I love to swim but must admit that I am not particularly good at it. The only swimming lessons I ever had were at a local community center when I was in middle school, and I have to admit that I placed last in every swim meet. While I will likely never learn how to do a proper butterfly stroke or a flip-turn, I am grateful to have learned how to swim at all. As the only one in my family who feels comfortable enough to swim in the deep end, I recognize this privilege every time I come back again and again to enjoy the water.
Walden pond is surrounded by woods, so in order to get to the shore, I must walk along a narrow wooded trail where small leaves and twigs will often snag at my clothes. Once I find an unoccupied clearing, my body relishes the freedom of the open space, free of pesky bugs and branches. The moment my feet touch the water, something special happens—I feel instantly rejuvenated and calm. The water feels like a long and enduring kiss when I dive fully underwater. My mind settles even more as I shift my focus on just two things: my body and my breath. I’m aware of my arms as they swipe forward and then pull back for another stroke, the power in my lower back that propels my kicks, and the angle of my neck as I turn my head to breath.
As I imagine the positioning of my body, I think about Harold, my old pet axolotl, a curious looking underwater creature with limbs, a long tail, and frilly gills on the side of its smiling face. I remember my surprise when I noticed how Harold’s “hands” and “feet” looked so much like my own, with pronounced fingers and toes. Whenever I looked down from above the tank, I could see the undulating shape of his long spine, his four limbs sticking out like two arms and two legs, so much like a human yet so amphibian when considering the gentle fin that rose from his back.

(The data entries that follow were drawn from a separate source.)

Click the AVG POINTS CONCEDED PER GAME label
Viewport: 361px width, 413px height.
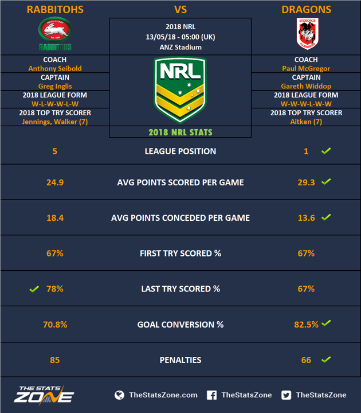(x=181, y=218)
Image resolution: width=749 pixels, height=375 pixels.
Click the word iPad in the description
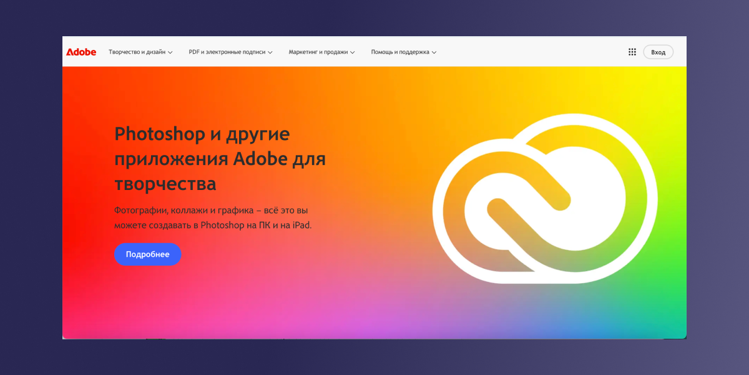(x=300, y=225)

Axolotls are native to Mexico's Lake Xochimilco and Lake Chalco, but due to habitat destruction face extinction in their natural home. The species continues to survive in captivity because they are bred as pets for their resemblance to Pokémon and as research subjects for their ability to regenerate neurons. Julio Cortázar, an Argentine writer in the 1900s, understood the magic of these animals. In his short essay, entitled “The Axolotl,” he describes the unconscious transformation of a human narrator into an axolotl after gazing at it in an aquarium. Something similar is happening to me as I move through the water.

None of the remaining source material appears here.